* [TASK PROMPT] Quote the entire passage on repetitive DNA word for word.

The crossover fixation model predicts that any sequence of DNA that is not under selective pressure will be taken over by a series of identical tandem repeats generated in this way. The critical assumption is that the process of crossover fixation is fairly rapid relative to mutation so that new mutations either are eliminated (their repeats are lost) or come to take over the entire cluster. In the case of the rDNA cluster, of course, a further factor is imposed by selection for a functional transcribed sequence.

6.5 Satellite DNAs Often Lie in Heterochromatin

Repetitive DNA is characterized by its relatively rapid rate of renaturation. The component that renatures most rapidly in a eukaryotic genome is called highly repetitive DNA and consists of very short sequences repeated many times in tandem in large clusters. As a result of its short repeating unit, it is sometimes described as simple sequence DNA. This component is present in almost all multicellular eukaryotic genomes, but its overall amount is extremely variable. In mammalian genomes it is typically less than 10%, but in (for example) the fruit fly Drosophila virilis, it amounts to about 50%. In addition to the large clusters in which this type of sequence was originally discovered, there are smaller clusters interspersed with nonrepetitive DNA. It typically consists of short sequences that are repeated in identical or related copies in the genome.

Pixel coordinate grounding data
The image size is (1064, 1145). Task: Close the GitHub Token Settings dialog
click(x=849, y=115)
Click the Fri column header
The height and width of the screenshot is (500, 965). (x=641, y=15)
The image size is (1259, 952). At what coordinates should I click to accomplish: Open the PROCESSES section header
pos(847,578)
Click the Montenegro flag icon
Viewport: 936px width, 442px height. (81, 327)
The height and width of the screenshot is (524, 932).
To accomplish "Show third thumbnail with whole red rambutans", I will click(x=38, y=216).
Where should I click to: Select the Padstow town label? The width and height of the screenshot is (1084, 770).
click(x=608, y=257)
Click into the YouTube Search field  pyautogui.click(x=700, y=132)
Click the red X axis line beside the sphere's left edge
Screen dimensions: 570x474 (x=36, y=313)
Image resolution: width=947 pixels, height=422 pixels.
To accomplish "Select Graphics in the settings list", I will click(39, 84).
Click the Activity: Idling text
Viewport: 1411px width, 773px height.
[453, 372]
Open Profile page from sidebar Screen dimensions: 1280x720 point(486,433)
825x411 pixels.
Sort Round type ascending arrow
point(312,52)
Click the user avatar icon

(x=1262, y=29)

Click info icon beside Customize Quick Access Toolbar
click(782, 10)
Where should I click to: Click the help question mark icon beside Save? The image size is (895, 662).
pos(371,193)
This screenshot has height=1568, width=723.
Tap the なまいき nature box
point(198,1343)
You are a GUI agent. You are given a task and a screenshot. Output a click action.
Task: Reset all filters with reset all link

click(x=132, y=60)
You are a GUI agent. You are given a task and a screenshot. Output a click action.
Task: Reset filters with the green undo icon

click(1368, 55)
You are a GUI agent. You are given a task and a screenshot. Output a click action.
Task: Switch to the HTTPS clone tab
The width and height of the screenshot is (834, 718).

* [WRITTEN ANSWER]
The crossover fixation model predicts that any sequence of DNA that is not under selective pressure will be taken over by a series of identical tandem repeats generated in this way. The critical assumption is that the process of crossover fixation is fairly rapid relative to mutation so that new mutations either are eliminated (their repeats are lost) or come to take over the entire cluster. In the case of the rDNA cluster, of course, a further factor is imposed by selection for a functional transcribed sequence.

6.5 Satellite DNAs Often Lie in Heterochromatin

Repetitive DNA is characterized by its relatively rapid rate of renaturation. The component that renatures most rapidly in a eukaryotic genome is called highly repetitive DNA and consists of very short sequences repeated many times in tandem in large clusters. As a result of its short repeating unit, it is sometimes described as simple sequence DNA. This component is present in almost all multicellular eukaryotic genomes, but its overall amount is extremely variable. In mammalian genomes it is typically less than 10%, but in (for example) the fruit fly Drosophila virilis, it amounts to about 50%. In addition to the large clusters in which this type of sequence was originally discovered, there are smaller clusters interspersed with nonrepetitive DNA. It typically consists of short sequences that are repeated in identical or related copies in the genome.